Sciborg_S_Patel · Sciborg_S_Patel 2025-04-07, 07:58 PM

Recent AI model progress feels mostly like bull@#$%

"lc"

Quote:I have read the studies. I have seen the numbers. Maybe LLMs are becoming more fun to talk to, maybe they're performing better on controlled exams. But I would nevertheless like to submit, based off of internal benchmarks, and my own and colleagues' perceptions using these models, that whatever gains these companies are reporting to the public, they are not reflective of economic usefulness or generality. They are not reflective of my Lived Experience or the Lived Experience of my customers. In terms of being able to perform entirely new tasks, or larger proportions of users' intellectual labor, I don't think they have improved much since August.

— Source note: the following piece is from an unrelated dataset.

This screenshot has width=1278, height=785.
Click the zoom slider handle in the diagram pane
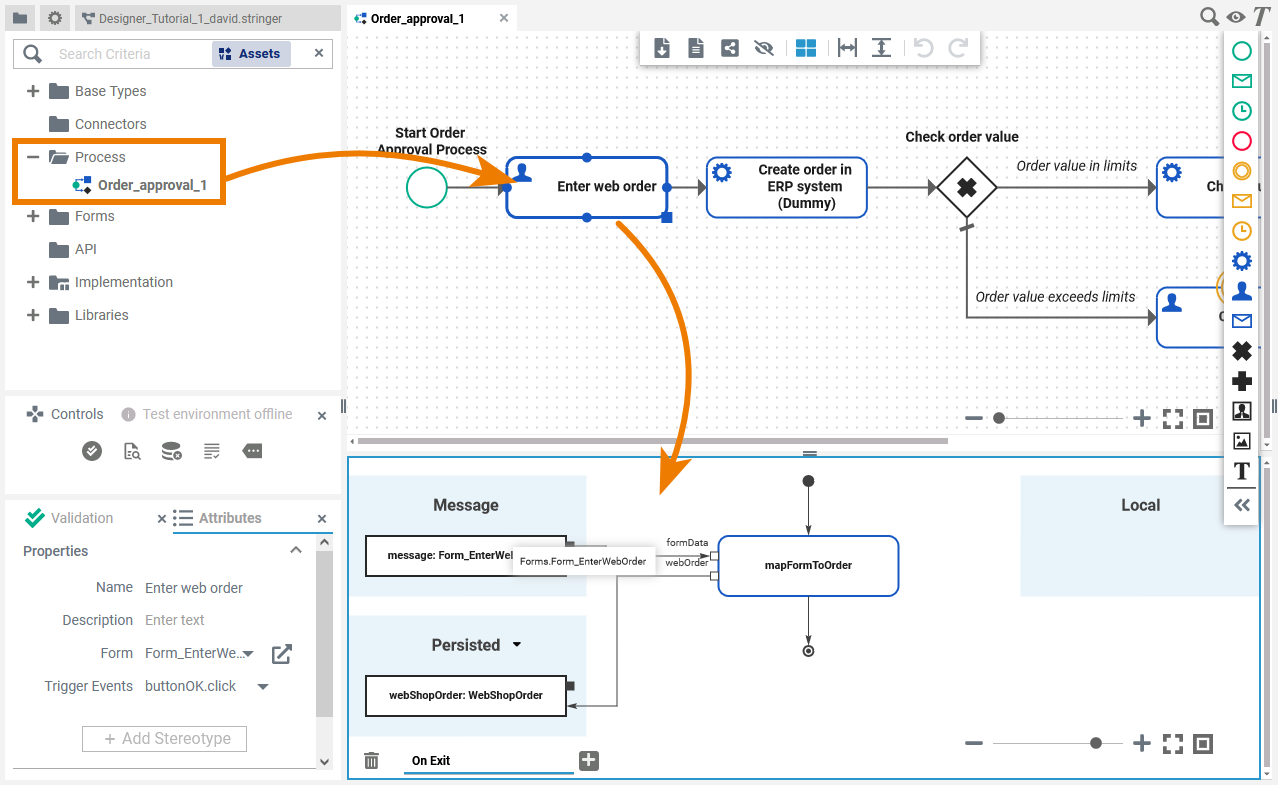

Quote:Are the AI labs just cheating?
AI lab founders believe they are in a civilizational competition for control of the entire future lightcone, and will be made Dictator of the Universe if they succeed. Accusing these founders of engaging in fraud to further these purposes is quite reasonable. Even if you are starting with an unusually high opinion of tech moguls, you should not expect them to be honest sources on the performance of their own models in this race. There are very powerful short term incentives to exaggerate capabilities or selectively disclose favorable capabilities results, if you can get away with it. Investment is one, but attracting talent and winning the (psychologically impactful) prestige contests is probably just as big a motivator. And there is essentially no legal accountability compelling labs to be transparent or truthful about benchmark results, because nobody has ever been sued or convicted of fraud for training on a test dataset and then reporting that performance to the public. If you tried, any such lab could still claim to be telling the truth in a very narrow sense because the model "really does achieve that performance on that benchmark". And if first-order tuning on important metrics could be considered fraud in a technical sense, then there are a million other ways for the team responsible for juking the stats to be slightly more indirect about it...

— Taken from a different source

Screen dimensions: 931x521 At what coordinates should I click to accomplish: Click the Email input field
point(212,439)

...So maybe there's no mystery: The AI lab companies are lying, and when they improve benchmark results it's because they have seen the answers before and are writing them down. In a sense this would be the most fortunate answer, because it would imply that we're not actually that bad at measuring AGI performance; we're just facing human-initiated fraud. Fraud is a problem with people and not an indication of underlying technical difficulties.

I'm guessing this is true in part but not in whole.

Quote:I can't do any of the Humanity's Last Exam test questions, but I'd be willing to bet today that the first model that saturates HLE will still be unemployable as a software engineer. HLE and benchmarks like it are cool, but they fail to test the major deficits of language models, like how they can only remember things by writing them down onto a scratchpad like the memento guy. Claude Plays Pokemon is an overused example, because video games involve a synthesis of a lot of human-specific capabilities, but the task fits as one where you need to occasionally recall things you learned thirty minutes ago. The results are unsurprisingly bad.

Sciborg_S_Patel · Sciborg_S_Patel 2025-04-18, 03:07 PM

OpenAI’s o3 and Tyler Cowen’s Misguided AGI Fantasy

Gary Marcus

Quote:Fraser posted samples of o3 math stupidity within minutes of o3 being available...

...In a more systematic study of the addition of largish two digit integers, Fraser found performance of about 87%, not miserable, but far inferior to a zillion systems that would score a perfect 100% — yet business as usual for LLMs, but a sad commentary on how standards have fallen in the ChatGPT era.

Quote:A company called Transluce, which has been studying LLM chains of reasoning, was even more devastating, with a long thread that should be read in its entirety by anyone taking o3 seriously. It starts

Quote:As the wiser economist Brad DeLong just put it in a blunt essay, “if your large language model reminds you of a brain, it’s because you’re projecting—not because it’s thinking. It’s not reasoning, it’s interpolation. And anthropomorphizing the algorithm doesn’t make it smarter—it makes you dumber.”